Netanyahu’s court submission contends that the gravity of the offenses, coupled with the alleged payments from a Palestinian Authority fund, provide sufficient grounds for revoking their citizenship and expelling them from Israel.
He has consistently accused the fund of incentivizing violence, including attacks targeting civilians.


In contrast, Palestinian officials argue that the fund serves as a vital support mechanism for families of detainees in Israel. They claim Netanyahu is spotlighting a minority of recipients involved in such attacks.
When the law passed, critics argued that it allowed Israel’s legal system to treat Jewish and Palestinian people differently. Civil rights groups said that basing a deportation law on Palestinian Authority payments effectively excluded Jewish Israelis, including settlers convicted of attacks against Palestinians, from the threat of losing their citizenship, as the statute targeted people of a certain race.
Netanyahu said this week that the government launched proceedings against the two men and that similar cases would be brought in the future.

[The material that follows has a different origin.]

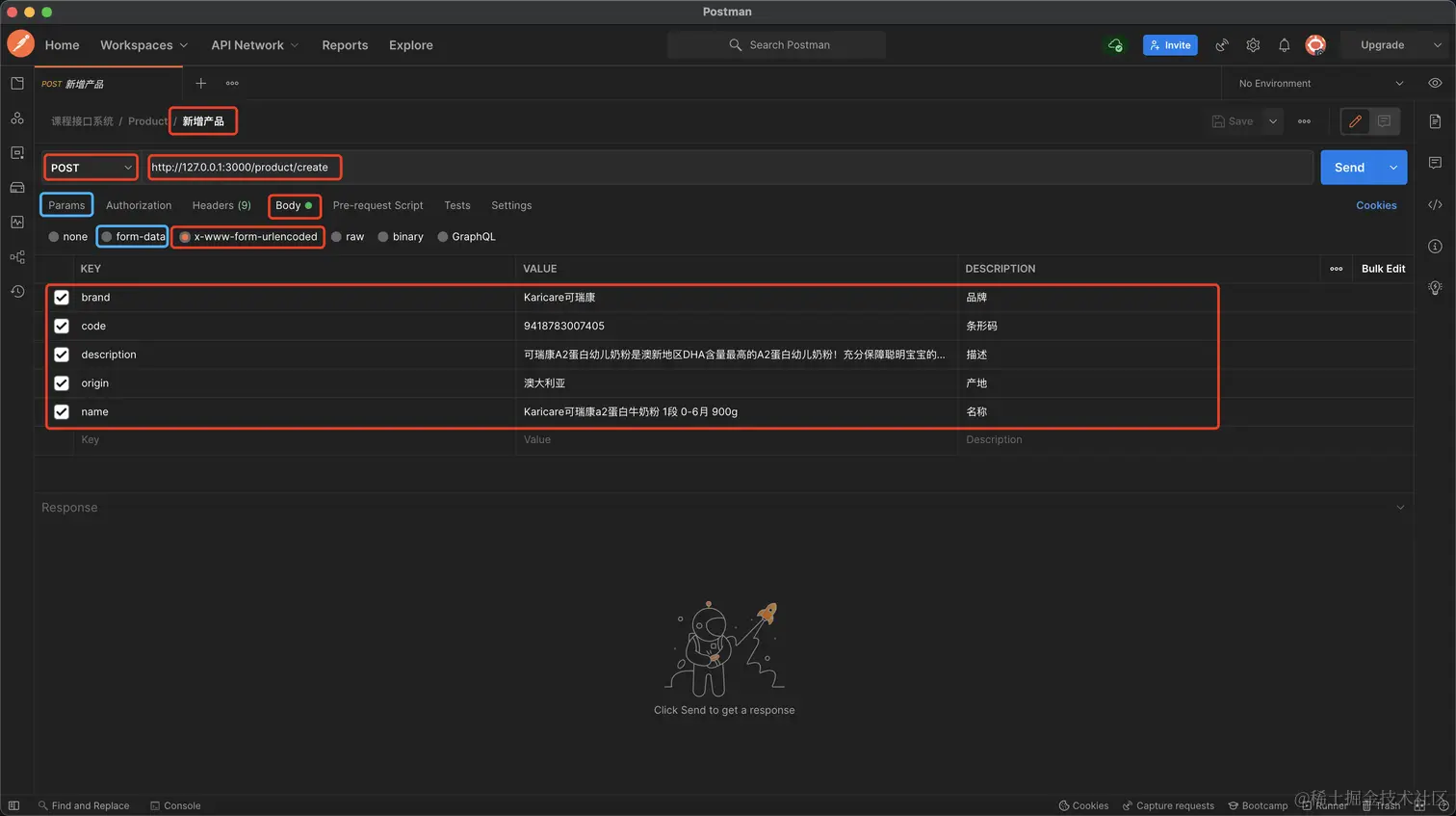The image size is (1456, 816).
Task: Open the Send button dropdown arrow
Action: pos(1393,168)
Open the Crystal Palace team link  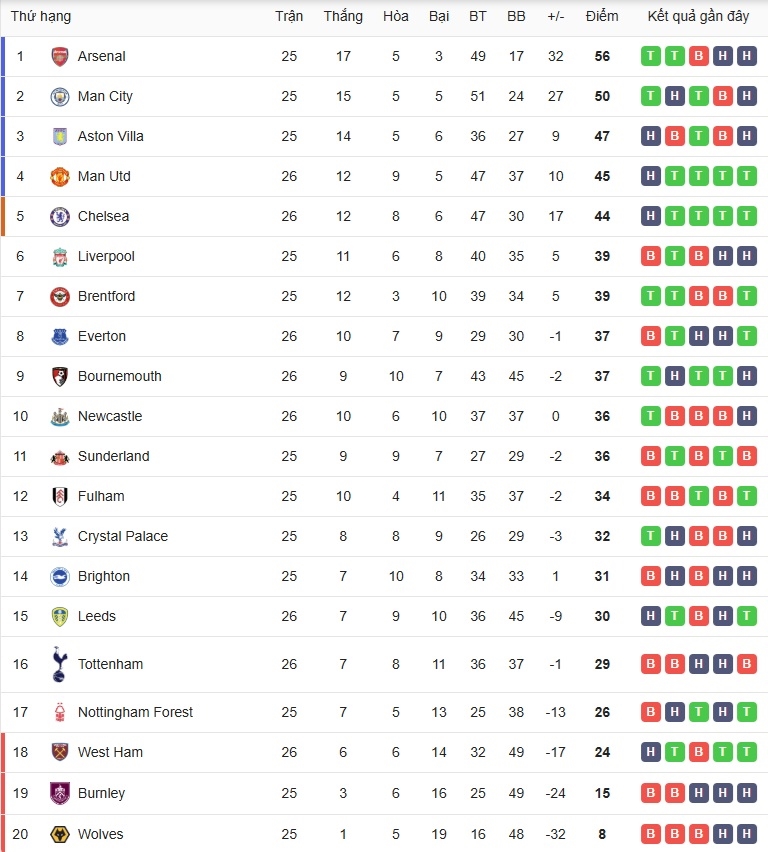(123, 536)
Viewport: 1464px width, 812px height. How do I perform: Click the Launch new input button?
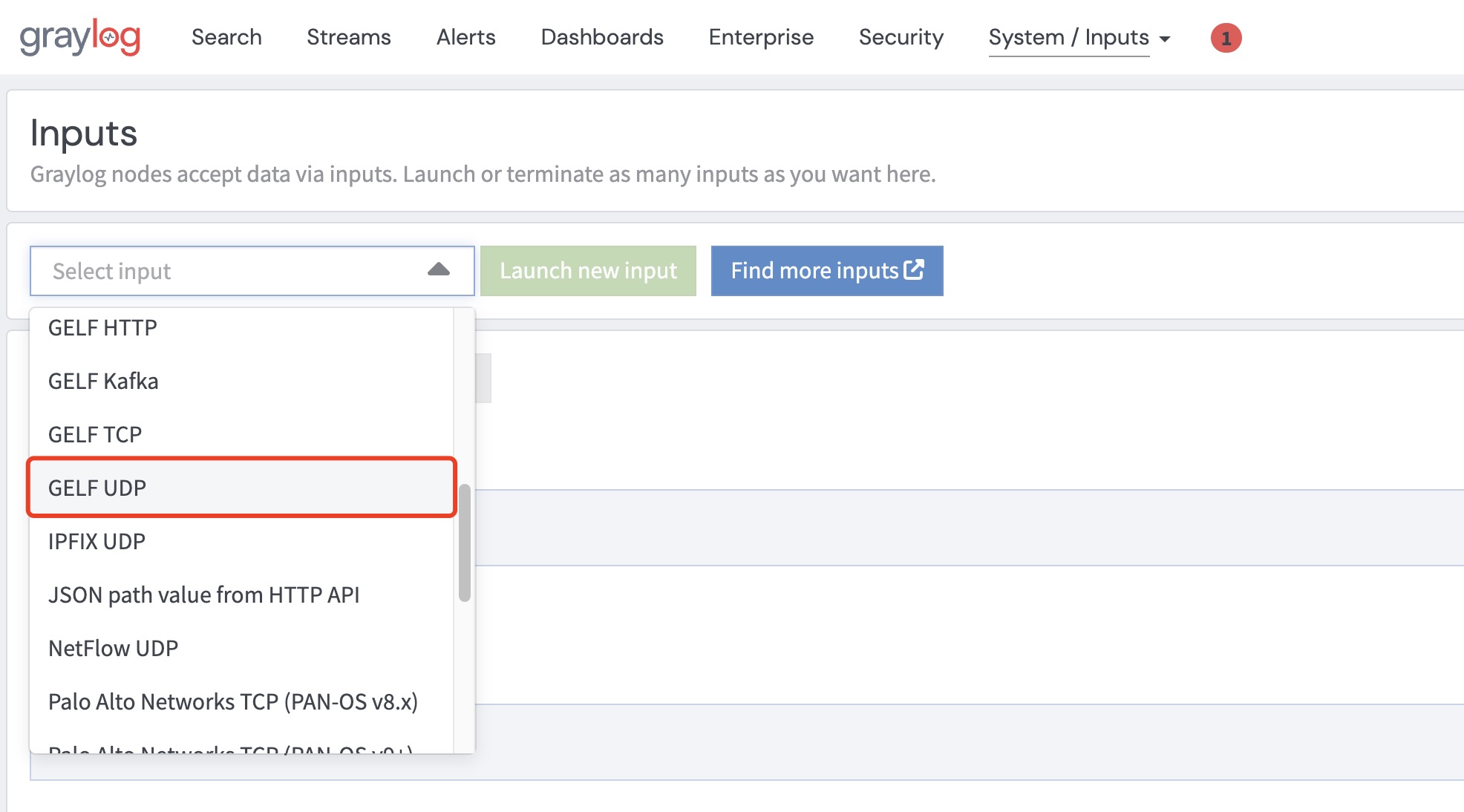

Israeli Prime Minister Benjamin Netanyahu asked a court to revoke the Israeli citizenship of two Palestinian men convicted of terrorism offenses. (YAIR SAGI/POOL/AFP via Getty Images)
Israeli officials said Mohamad Ahmad, a citizen from Jerusalem, was convicted of “offenses that constitute an act of terrorism and receiving funds in connection with terrorism.” He allegedly received payment after he was sentenced in 2002 for a shooting attack and served 23 years before his release in 2024.
Mohammed Ahmad Hussein al-Halsi was sentenced in 2016 to 18 years behind bars for stabbing elderly women. He also allegedly received payments while in prison.
Ahmad would be deported immediately, while al-Halsi would be removed upon his release, as individuals are subject to removal to Gaza once their sentences are complete under the 2023 law, which applies to citizens or permanent residents convicted of “committing an act that constitutes a breach of loyalty to the State of Israel,” including terrorism.

When the law passed, critics argued that it allowed Israel’s legal system to treat Jewish and Palestinian people differently. (REUTERS/Ronen Zvulun/Pool/File Photo)
The general director of Israel’s Adalah legal center, Hassan Jabareen, called the move to use the law “a cynical propaganda move” by Netanyahu. He said stripping citizenship violated the most basic principles of the rule of law, including by acting against people who have completed prison sentences.
“The Israeli government is attempting to strip individuals of the very foundation through which all rights are protected, their nationality,” he said on Thursday, according to The Associated Press.